Book New Perspectives on Late Antiquity

Download or read book New Perspectives on Late Antiquity written by David Hernández de la Fuente and published by Cambridge Scholars Publishing. This book was released on 2011-01-18 with total page 520 pages. Available in PDF, EPUB and Kindle. Book excerpt: Perhaps it is fully justified to think of Late Antiquity (3rd–7th centuries) as the first Renaissance of the Classical World. This period can be considered a fundamental landmark for the transmission of the Classical Legacy and the transition between the ancient and the medieval individual. During Late Antiquity the Classical Education or enkyklios paideia of Hellenism was linked definitively to the Judeo-Christian and Germanic elements that have modelled the Western World. The present volume combines diverse interests and methodologies with a single purpose—unity and diversity, as a Neo-Platonic motto—providing an overall picture of the new means of researching Late Antiquity.
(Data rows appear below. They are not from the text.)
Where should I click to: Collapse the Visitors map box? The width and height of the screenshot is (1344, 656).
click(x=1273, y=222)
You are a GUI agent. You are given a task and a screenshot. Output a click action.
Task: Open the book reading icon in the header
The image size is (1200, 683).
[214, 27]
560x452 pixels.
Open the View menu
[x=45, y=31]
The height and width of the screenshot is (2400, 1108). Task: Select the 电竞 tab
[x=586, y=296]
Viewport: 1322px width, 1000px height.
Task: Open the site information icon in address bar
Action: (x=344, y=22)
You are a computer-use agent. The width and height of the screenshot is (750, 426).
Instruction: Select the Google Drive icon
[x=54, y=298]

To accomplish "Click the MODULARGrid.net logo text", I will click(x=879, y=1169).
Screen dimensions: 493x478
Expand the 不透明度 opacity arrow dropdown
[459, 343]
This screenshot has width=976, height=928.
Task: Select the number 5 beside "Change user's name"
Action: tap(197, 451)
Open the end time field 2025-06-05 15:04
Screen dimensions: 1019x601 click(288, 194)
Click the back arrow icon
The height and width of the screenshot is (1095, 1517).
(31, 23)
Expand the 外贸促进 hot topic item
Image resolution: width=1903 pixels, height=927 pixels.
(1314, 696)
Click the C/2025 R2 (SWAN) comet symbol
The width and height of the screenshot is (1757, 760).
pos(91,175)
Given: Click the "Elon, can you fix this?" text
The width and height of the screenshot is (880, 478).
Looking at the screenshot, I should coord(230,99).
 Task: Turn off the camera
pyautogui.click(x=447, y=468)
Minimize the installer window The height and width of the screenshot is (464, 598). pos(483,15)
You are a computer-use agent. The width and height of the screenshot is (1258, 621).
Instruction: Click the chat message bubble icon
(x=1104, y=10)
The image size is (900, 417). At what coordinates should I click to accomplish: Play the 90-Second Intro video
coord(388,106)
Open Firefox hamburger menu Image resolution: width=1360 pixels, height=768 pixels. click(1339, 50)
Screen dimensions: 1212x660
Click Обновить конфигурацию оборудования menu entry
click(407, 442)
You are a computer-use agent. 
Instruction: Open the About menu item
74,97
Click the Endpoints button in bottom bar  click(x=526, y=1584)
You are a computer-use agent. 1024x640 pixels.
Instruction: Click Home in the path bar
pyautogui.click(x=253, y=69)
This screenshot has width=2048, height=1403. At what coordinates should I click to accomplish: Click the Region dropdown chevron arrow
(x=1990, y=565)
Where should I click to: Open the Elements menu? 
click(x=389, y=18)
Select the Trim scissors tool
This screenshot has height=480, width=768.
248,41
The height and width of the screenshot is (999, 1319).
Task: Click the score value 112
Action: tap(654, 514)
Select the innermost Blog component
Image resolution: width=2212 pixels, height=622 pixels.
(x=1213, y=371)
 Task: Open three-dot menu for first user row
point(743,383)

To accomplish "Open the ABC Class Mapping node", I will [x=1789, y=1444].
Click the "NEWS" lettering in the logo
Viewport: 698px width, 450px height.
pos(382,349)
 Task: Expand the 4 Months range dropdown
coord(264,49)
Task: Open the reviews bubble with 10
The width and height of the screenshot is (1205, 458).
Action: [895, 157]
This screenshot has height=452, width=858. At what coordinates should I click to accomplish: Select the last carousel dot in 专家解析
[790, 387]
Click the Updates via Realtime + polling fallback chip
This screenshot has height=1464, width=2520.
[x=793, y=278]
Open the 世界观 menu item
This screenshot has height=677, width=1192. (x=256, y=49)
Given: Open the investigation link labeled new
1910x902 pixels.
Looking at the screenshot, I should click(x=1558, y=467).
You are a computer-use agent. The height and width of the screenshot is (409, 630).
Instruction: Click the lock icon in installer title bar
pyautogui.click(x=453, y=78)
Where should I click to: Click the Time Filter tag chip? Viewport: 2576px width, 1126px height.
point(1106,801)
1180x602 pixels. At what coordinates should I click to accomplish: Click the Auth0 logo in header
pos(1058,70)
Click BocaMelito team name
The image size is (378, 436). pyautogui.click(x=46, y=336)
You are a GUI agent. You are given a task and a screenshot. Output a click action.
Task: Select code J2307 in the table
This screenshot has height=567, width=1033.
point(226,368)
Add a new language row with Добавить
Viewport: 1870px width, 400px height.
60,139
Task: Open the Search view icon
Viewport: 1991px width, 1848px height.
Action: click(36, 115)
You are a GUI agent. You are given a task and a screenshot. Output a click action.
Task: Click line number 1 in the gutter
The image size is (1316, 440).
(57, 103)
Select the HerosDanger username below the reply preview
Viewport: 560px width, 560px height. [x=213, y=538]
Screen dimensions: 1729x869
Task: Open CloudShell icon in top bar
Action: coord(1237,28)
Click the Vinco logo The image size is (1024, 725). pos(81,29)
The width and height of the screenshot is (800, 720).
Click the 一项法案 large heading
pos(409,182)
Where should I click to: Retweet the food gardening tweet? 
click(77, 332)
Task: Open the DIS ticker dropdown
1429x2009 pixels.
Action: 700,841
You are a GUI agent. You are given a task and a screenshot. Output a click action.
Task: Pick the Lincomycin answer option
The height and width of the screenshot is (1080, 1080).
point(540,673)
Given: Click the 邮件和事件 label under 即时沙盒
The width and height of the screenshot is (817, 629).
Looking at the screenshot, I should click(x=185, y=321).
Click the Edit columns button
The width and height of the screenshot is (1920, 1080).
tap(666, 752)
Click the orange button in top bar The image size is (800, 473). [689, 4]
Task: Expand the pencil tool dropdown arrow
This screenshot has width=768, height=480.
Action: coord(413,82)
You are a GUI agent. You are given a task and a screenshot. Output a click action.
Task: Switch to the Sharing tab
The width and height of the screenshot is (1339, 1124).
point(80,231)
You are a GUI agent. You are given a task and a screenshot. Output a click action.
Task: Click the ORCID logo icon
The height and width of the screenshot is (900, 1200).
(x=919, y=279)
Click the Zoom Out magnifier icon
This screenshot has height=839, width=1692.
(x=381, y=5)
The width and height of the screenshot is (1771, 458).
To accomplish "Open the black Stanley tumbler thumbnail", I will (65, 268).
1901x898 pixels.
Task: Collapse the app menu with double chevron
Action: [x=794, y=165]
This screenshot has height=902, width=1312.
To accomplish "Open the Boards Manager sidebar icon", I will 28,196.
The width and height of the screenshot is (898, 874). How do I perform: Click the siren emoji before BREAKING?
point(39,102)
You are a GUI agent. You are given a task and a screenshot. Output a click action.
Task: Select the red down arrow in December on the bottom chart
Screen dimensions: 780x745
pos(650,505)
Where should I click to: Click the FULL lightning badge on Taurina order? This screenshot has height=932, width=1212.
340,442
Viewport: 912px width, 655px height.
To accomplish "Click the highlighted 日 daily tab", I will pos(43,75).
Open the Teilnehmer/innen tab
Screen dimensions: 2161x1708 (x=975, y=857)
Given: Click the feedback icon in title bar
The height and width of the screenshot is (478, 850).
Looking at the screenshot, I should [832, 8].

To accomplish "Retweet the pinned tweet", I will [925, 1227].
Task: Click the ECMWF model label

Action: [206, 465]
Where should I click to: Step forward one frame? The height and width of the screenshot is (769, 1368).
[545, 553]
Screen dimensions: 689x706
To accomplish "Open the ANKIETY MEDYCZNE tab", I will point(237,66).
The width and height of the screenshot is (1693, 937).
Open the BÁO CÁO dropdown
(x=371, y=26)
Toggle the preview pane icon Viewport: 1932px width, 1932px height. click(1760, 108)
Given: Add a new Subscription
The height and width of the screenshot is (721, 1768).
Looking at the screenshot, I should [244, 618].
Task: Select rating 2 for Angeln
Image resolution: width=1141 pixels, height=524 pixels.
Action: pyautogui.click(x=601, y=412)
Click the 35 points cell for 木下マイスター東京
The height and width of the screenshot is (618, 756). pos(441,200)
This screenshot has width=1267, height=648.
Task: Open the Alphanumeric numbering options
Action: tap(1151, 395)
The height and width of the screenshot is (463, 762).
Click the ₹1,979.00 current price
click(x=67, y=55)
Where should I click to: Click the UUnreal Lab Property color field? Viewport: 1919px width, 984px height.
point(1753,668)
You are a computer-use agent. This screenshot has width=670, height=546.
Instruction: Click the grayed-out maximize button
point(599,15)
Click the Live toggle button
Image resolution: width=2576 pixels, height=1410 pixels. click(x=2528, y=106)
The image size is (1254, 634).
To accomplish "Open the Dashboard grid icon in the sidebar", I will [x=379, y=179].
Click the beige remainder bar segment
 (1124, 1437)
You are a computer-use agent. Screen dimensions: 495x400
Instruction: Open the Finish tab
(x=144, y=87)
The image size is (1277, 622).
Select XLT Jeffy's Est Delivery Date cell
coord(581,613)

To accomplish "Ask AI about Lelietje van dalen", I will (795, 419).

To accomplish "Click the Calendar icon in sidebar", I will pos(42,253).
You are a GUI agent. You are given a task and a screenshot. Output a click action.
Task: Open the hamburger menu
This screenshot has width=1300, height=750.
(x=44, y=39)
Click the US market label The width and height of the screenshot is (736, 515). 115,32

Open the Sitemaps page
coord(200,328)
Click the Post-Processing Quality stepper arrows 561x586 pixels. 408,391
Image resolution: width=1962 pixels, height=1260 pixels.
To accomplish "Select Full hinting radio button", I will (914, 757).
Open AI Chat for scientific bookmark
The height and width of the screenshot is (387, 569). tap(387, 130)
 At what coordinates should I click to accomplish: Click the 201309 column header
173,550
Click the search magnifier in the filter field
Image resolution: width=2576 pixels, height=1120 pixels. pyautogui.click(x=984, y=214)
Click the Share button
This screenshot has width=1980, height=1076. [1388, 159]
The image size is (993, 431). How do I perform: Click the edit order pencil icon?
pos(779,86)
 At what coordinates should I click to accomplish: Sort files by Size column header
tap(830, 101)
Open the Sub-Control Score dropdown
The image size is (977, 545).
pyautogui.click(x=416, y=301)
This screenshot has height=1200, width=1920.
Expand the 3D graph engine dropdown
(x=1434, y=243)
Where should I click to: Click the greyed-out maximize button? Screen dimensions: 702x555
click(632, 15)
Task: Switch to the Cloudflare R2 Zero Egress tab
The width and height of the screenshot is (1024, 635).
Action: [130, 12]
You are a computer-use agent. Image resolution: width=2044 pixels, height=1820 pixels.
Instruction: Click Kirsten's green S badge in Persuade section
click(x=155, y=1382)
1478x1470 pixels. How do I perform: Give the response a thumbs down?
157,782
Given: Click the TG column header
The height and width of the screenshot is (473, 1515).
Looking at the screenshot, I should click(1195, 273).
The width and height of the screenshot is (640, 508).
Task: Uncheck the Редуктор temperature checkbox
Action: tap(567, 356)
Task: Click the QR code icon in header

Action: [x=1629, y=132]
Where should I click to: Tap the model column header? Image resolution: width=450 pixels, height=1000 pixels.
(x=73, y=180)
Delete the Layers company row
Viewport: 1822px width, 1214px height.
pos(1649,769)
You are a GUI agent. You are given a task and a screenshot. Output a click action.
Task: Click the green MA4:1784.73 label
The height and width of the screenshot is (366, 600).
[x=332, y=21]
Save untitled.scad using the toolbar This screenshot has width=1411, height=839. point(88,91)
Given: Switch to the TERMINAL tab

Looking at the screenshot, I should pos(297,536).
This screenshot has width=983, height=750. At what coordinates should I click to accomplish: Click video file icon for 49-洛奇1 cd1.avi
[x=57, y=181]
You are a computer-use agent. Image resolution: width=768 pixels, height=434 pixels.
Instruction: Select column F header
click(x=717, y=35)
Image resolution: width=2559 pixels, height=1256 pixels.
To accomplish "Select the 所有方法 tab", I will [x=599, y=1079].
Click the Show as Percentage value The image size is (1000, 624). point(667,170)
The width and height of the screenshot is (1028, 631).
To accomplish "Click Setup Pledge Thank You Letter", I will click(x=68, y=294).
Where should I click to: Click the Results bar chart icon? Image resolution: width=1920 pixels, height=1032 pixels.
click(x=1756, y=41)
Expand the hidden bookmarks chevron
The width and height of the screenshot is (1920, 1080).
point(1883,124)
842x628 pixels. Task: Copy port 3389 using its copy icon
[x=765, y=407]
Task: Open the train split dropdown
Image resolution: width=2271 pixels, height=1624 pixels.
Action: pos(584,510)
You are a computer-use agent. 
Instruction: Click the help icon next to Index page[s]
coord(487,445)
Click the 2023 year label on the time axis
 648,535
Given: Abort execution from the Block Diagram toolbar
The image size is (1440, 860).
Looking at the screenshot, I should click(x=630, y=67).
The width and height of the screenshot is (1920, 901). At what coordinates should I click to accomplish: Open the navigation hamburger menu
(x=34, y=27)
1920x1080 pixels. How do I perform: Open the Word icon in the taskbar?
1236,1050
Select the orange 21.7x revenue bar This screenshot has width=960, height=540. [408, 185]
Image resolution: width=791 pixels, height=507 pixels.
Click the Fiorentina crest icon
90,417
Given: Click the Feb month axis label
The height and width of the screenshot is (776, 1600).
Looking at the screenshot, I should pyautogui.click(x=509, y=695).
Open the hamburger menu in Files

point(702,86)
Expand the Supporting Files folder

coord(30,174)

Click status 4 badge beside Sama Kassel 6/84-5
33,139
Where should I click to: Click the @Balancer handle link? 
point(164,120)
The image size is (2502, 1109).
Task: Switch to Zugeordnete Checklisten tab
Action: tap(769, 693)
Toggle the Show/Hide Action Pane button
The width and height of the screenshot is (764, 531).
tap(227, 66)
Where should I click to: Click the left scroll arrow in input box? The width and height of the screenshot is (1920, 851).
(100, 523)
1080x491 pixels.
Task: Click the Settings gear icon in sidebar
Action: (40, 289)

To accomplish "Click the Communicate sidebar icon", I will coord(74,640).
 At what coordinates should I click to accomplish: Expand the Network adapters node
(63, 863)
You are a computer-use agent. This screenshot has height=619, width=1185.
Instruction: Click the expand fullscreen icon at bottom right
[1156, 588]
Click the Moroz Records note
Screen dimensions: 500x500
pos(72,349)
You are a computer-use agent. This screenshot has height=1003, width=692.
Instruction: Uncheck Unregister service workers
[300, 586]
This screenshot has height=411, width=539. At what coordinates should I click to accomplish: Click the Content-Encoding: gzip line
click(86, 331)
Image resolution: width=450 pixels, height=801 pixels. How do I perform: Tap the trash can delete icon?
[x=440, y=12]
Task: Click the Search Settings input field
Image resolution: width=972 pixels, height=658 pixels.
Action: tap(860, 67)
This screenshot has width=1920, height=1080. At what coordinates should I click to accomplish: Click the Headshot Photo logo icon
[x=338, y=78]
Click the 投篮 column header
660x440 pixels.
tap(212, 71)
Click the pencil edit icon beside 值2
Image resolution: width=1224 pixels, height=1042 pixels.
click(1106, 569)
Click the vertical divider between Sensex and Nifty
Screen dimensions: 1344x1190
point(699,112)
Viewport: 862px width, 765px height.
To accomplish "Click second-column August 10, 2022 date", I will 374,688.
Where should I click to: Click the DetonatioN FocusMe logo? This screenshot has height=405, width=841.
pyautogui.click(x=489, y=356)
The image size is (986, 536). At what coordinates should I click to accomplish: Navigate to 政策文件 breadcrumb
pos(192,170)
This collective endeavour, stemming from the 2009 1st International Congress on Late Antiquity in Segovia (Spain), focuses not only on the analysis of new materials and latest findings, but rather puts together different perspectives offering a scientific update and a dialogue between several disciplines. New Perspectives on Late Antiquity contains two main sections—1. Ancient History and Archaeology, and 2. Philosophy and Classical Studies—including both overview papers and case studies. Among the contributors to this volume are some of the most relevant scholars in their fields, including P. Brown, J. Alvar, P. Barceló, C. Codoñer, F. Fronterotta, D. Gigli, F. Lisi and R. Sanz.

Book Hymn to Delos

Download or read book Hymn to Delos written by Callimachus and published by BRILL. This book was released on 2018-07-17 with total page 279 pages. Available in PDF, EPUB and Kindle. Book excerpt: This is the first comprehensive commentary on Callimachus' Hymn to Delos, its immediate predecessor being Cahen's concise work of 1930. The Introduction proposes a new interpretation of the Hymn's purpose and background, and further discusses the date of its composition, its vocabulary, several of its stylistic aspects, and its metre and prosody. The Commentary, which follows Pfeiffer's text (Oxford 1953), presents parallels from relevant Greek poetry (mainly epic and tragic) to illustrate tradition and originality in Callimachus' style, offers some new interpretations and examines old ones, and indicates possible allusions to contemporary events in Egypt and elsewhere. Textual problems are treated where necessary and emendations are also occasionally proposed.